Albert Parsons, August Spies, Adolf Fischer et George Engel ont été pendus le 11 novembre 1887. Louis Lingg s’est donné la mort en prison.

Les autorités ont remis leurs dépouilles mortelles à leurs amis pour qu’ils soient inhumés, donnant lieu à l’un des cortèges funéraires les plus importants dans l’histoire de Chicago. Entre 150000 et 500000 personnes se sont massées le long du parcours de la procession funéraire des martyrs de Haymarket.

Un monument aux martyrs fut inauguré le 25 juin 1893 dans le cimetière Waldheim de Chicago.

Quant aux trois autres condamnés, nommément Samuel Fielden, Oscar Neebe et Michael Schwab, ils furent graciés en 1893.

Le 26 juin 1893, le gouverneur de l’Illinois, John Peter Altgeld a délivré un message de grâce dans lequel il a laissé clair qu’il accordait la grâce pas parce qu’il estimait que les hommes avaient suffisamment souffert mais parce qu’ils étaient innocents du crime pour lequel ils avaient été jugés et que ceux d’entre eux qui avaient été envoyés au gibet avaient été les victimes de l’hystérie collective, de jurys combles et d’un juge partial.
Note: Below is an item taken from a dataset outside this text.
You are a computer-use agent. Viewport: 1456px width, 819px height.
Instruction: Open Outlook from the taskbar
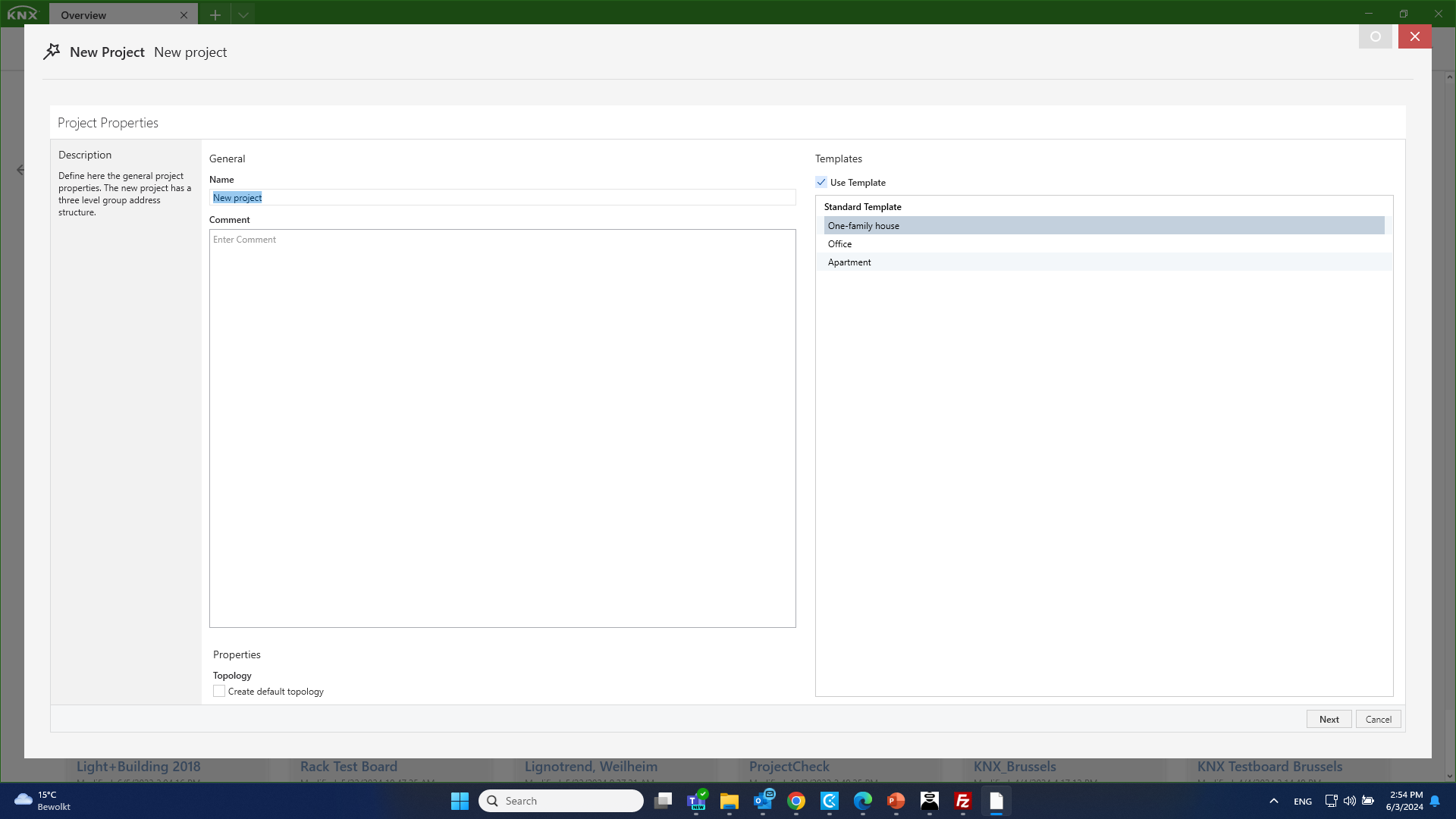tap(763, 801)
Il a relevé que les accusés avaient été condamnés sans preuves dès lors que l’État « n’a jamais pu établir l’identité de la personne qui a jeté la bombe qui a tué le policier et que les preuves recueillies n’indiquent aucun lien entre les accusés et l’auteur de l’attentat. »

Il n’est guère étonnant que l’État, les milieux d’affaires, les responsables des syndicats officiels et les médias veuillent nous cacher la vérité sur l’origine du Premier mai.

Dans son souci de vider la Fête des travailleurs de son fondement historique, le gouvernement des États-Unis a déclaré le premier mai la « Journée du Droit » et a déplacé la Fête des travailleurs au 1er septembre – une date dépourvue de toute signification historique.

Mais loin d’étouffer les mouvements ouvriers et anarchistes, les événements de 1886 et l’exécution des anarchistes de Chicago ont eu pour effet d’attiser la ferveur de générations entières de radicaux.

Emma Goldman, qui était à l’époque une jeune immigrée russe, décrirait plus tard l’affaire de Haymarket comme le moment où est née sa conscience politique. Loin de disparaître, le mouvement anarchiste n’a fait que gagner en force après Haymarket.